Zirveye ulaştığımızda, orada oldukça ilginç ve ustaca inşaa edilmiş bir kilise bizi karşılıyor, biraz ileride de çok da gösterişli olmayan taşduvarların üstünün kapatılmasıyla oluşturulmuş bir mescid bulunuyordu. Artık göz alabildiğine kayalık ve çöl ayağımızın altındaydı. yanlızca hemen karşıda biraz daha yüksek bir dağın tepesinde, sonradan St. Catrin adlı bir azizenin inziva yeri olduğunu öğrendiğimiz beyaz bir yapı göze çarpıyordu. Hatta karanlıkta yanından geçtiğimiz kale duvarlarını andıran yapının da bu azize adına yapılmış bin yıllık bir manastır olduğunu öğreniyorduk.
Kur'an-ı Kerim'de yeralan Hz. Musa (as) kıssalarında geçen, Allah (cc)'ın nurunu tecelli ettirdiğinde eriyen dağ olduğu rivayet edilen, zirveden kuzey doğu istikametinde iki tarafında hatrı sayılır yükseltiler bulunan ve diğer taraflara nazaran sanki yanmışcasına bir siyahlığa sahip geniş bir alan bulunuyordu. Kilisenin sol tarafında mağarayı andıran ve Hz. Musa (as)'ın, dağ sarsıldığında üzerine düştüğünde ortası oyularak vücudunu ezmediği rivayet edilen kaya mevcuttu.
Suudia Arabistan'a ait, Kızıldeniz kıyısında bir bölgede tesbit edilen tarihi kalıntılardan yola çıkılarak; tarihi mekanın Sina yarımadasında değilde Arabistan yarımadasında olduğuna dair iddialara karşın "gerçekden Tur-i Sina burasımı?" sorusuna benim verebileceğim cevap kesinlikle "Evet Burası" olurdu. Bölgenin tarihi arka planı, eriyen dağın kalıntıları ve yakındaki Saint Catrine kasabası civarında Hz. Harun (as)'ın makamı olduğu iddia edilen kabrin bulunmasının yanı sıra, burada yaşayacağınız manevi atmosfer başlı başına yeterlidir aslında.

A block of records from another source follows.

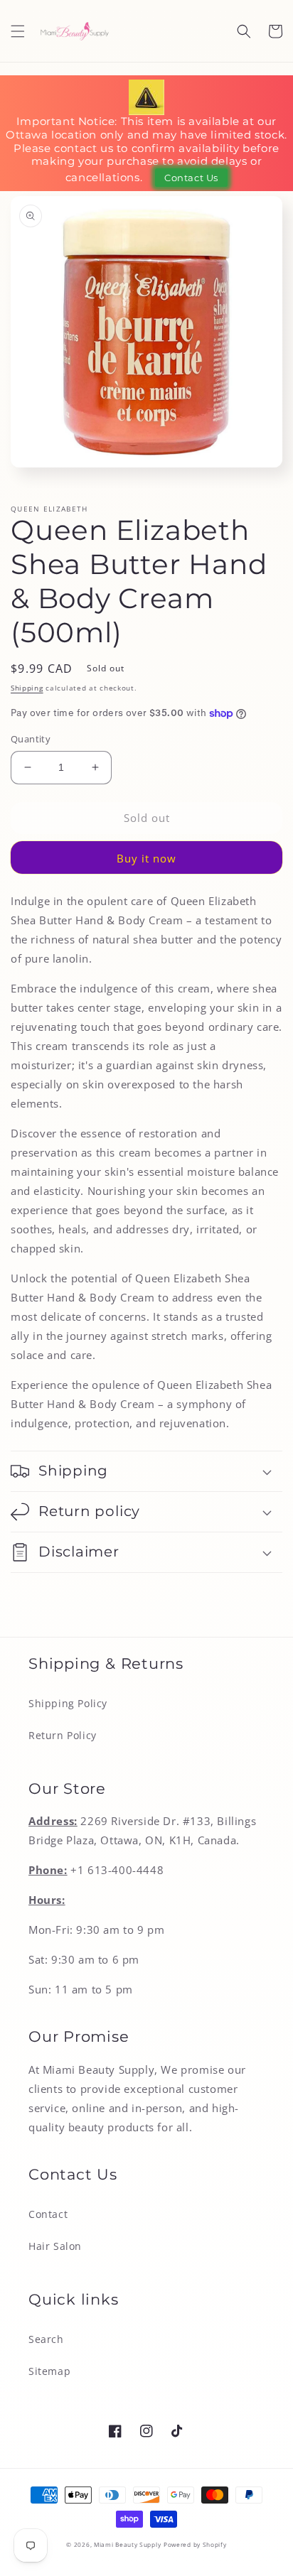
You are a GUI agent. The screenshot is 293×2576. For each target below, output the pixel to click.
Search (46, 2339)
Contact (48, 2214)
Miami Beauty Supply (127, 2544)
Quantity (30, 738)
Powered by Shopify (195, 2544)
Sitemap (49, 2371)
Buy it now (146, 858)
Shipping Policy (67, 1703)
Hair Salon (55, 2246)
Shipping (27, 688)
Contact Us (191, 177)
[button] (17, 31)
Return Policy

Bu ilk seyhatimizin ardından Cebeli Musa'ya 1997 yılında bir, 2001 yılında iki kez gruplarla, 2003 ve 2004 yıllarında özel olarak birer defa olmak üzere altı kez tırmanma fırsatım oldu. Her seyhatte farklı bir tecrübe yaşadığım ziyaretlerimizden birinde, Kur'an'daki "Muhakkak ki sen Mukaddes Tuva Vadisindesin. Ayakkabılarını çıkar" ayeti gereği Hz Musa (as)'ın bir sünneti olarak basamaklı kısmı yalın ayak tırmanmış, üç kez de dönüşte farklı bir rota takip ederek direk St. Catrine Manastırının yukarısından dönüşü gerçekleştirmiştik. Ayrıca, dönüşte Manastırın içini ve burada görev yapan rahiplerin kemiklerinin muhafaza edildiği mekanı görmüş ve Kahire'ye dönüş yolunda termal suların Kızıldeniz'e döküldüğü Hamamamt-el Firawn'da denize girmiştik.
Özetle; her nekadar yorucu ve uzun bir yolculuk olsada kesinlikle tavsiye edilir.